------ Dati di partenza
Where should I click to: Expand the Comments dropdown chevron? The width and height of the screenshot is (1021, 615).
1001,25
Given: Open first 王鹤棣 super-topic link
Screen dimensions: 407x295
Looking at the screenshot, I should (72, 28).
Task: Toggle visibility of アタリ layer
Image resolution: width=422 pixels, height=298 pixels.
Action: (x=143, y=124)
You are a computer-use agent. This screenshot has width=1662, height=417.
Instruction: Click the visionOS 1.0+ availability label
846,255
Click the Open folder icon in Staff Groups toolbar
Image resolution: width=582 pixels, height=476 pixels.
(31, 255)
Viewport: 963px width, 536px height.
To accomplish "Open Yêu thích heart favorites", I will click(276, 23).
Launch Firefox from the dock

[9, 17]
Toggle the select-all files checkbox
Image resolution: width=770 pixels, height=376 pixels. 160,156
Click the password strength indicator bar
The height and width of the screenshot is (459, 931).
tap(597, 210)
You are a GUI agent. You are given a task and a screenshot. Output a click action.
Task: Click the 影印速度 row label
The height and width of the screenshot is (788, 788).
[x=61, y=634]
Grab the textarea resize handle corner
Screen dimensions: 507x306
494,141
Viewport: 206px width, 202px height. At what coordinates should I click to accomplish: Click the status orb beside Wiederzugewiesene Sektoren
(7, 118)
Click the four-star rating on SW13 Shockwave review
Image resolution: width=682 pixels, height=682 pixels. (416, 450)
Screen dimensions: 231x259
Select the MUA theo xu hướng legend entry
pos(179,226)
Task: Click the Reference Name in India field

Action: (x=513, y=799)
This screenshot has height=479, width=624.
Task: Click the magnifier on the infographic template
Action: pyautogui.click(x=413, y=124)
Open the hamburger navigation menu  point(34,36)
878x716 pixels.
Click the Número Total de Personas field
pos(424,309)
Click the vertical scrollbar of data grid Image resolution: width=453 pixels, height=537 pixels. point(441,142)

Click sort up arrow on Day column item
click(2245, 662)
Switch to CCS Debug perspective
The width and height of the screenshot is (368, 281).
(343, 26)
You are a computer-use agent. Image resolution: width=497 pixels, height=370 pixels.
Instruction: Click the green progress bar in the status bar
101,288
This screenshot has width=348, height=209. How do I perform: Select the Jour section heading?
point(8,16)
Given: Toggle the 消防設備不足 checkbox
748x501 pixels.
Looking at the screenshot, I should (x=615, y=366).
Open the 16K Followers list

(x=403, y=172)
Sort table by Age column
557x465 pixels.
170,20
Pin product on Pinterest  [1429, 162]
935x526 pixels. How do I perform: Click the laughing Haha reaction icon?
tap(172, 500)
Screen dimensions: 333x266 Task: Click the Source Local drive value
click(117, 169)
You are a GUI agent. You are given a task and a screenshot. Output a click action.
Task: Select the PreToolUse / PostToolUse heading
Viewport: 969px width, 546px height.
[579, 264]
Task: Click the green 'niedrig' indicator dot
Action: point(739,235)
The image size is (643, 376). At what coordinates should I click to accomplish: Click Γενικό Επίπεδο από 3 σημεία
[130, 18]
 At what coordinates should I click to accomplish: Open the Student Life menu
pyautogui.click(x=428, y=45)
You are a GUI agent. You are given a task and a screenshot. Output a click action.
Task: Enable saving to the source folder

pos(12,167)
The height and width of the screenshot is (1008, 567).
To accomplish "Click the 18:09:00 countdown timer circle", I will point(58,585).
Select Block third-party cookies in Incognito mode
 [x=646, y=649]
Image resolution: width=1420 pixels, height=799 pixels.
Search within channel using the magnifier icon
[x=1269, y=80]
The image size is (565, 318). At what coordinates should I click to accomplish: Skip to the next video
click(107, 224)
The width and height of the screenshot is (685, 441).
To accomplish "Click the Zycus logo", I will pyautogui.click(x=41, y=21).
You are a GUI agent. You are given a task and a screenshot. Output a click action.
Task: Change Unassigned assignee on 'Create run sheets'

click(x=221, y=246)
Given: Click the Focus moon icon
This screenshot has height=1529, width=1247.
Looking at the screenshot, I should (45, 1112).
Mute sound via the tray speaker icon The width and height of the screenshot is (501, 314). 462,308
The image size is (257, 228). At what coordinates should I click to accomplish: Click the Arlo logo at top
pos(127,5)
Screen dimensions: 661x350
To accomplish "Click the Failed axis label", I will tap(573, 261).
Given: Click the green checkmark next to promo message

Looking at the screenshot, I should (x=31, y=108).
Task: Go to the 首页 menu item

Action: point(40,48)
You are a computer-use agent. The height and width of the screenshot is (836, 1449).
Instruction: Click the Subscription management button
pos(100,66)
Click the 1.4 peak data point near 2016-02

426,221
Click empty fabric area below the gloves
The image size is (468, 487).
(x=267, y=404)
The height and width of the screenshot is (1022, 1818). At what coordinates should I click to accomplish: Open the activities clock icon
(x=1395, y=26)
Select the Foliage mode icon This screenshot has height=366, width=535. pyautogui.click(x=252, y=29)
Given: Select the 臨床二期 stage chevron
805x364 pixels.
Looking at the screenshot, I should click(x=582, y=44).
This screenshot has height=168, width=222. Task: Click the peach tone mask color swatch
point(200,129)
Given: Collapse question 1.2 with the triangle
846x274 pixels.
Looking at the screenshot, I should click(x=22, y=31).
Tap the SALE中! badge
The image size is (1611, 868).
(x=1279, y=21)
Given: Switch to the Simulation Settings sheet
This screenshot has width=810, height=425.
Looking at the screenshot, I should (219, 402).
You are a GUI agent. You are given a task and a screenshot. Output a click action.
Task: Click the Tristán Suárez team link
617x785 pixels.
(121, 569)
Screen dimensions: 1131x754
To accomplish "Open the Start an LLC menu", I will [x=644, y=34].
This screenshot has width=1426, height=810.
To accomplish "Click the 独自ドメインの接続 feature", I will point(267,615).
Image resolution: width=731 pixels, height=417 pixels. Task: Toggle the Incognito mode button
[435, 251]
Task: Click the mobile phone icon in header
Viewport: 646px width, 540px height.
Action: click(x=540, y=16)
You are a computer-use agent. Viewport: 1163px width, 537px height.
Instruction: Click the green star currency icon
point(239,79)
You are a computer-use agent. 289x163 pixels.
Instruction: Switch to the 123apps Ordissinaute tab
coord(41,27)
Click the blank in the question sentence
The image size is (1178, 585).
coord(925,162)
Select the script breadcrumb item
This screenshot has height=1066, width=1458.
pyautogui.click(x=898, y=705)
------------
> [Consegna] Ricopia senza alcuna modifica il tratto di righe che va dall'inizio dei dati fino alla riga che contiene "Action: pyautogui.click(x=413, y=124)", comprese la prima e l'ultima.

> [Soluzione]
Where should I click to: Expand the Comments dropdown chevron? The width and height of the screenshot is (1021, 615).
1001,25
Given: Open first 王鹤棣 super-topic link
Screen dimensions: 407x295
Looking at the screenshot, I should (72, 28).
Task: Toggle visibility of アタリ layer
Image resolution: width=422 pixels, height=298 pixels.
Action: (x=143, y=124)
You are a computer-use agent. This screenshot has width=1662, height=417.
Instruction: Click the visionOS 1.0+ availability label
846,255
Click the Open folder icon in Staff Groups toolbar
Image resolution: width=582 pixels, height=476 pixels.
(31, 255)
Viewport: 963px width, 536px height.
To accomplish "Open Yêu thích heart favorites", I will click(276, 23).
Launch Firefox from the dock

[9, 17]
Toggle the select-all files checkbox
Image resolution: width=770 pixels, height=376 pixels. 160,156
Click the password strength indicator bar
The height and width of the screenshot is (459, 931).
tap(597, 210)
You are a GUI agent. You are given a task and a screenshot. Output a click action.
Task: Click the 影印速度 row label
The height and width of the screenshot is (788, 788).
[x=61, y=634]
Grab the textarea resize handle corner
Screen dimensions: 507x306
494,141
Viewport: 206px width, 202px height. At what coordinates should I click to accomplish: Click the status orb beside Wiederzugewiesene Sektoren
(7, 118)
Click the four-star rating on SW13 Shockwave review
Image resolution: width=682 pixels, height=682 pixels. (416, 450)
Screen dimensions: 231x259
Select the MUA theo xu hướng legend entry
pos(179,226)
Task: Click the Reference Name in India field

Action: (x=513, y=799)
This screenshot has height=479, width=624.
Task: Click the magnifier on the infographic template
Action: pyautogui.click(x=413, y=124)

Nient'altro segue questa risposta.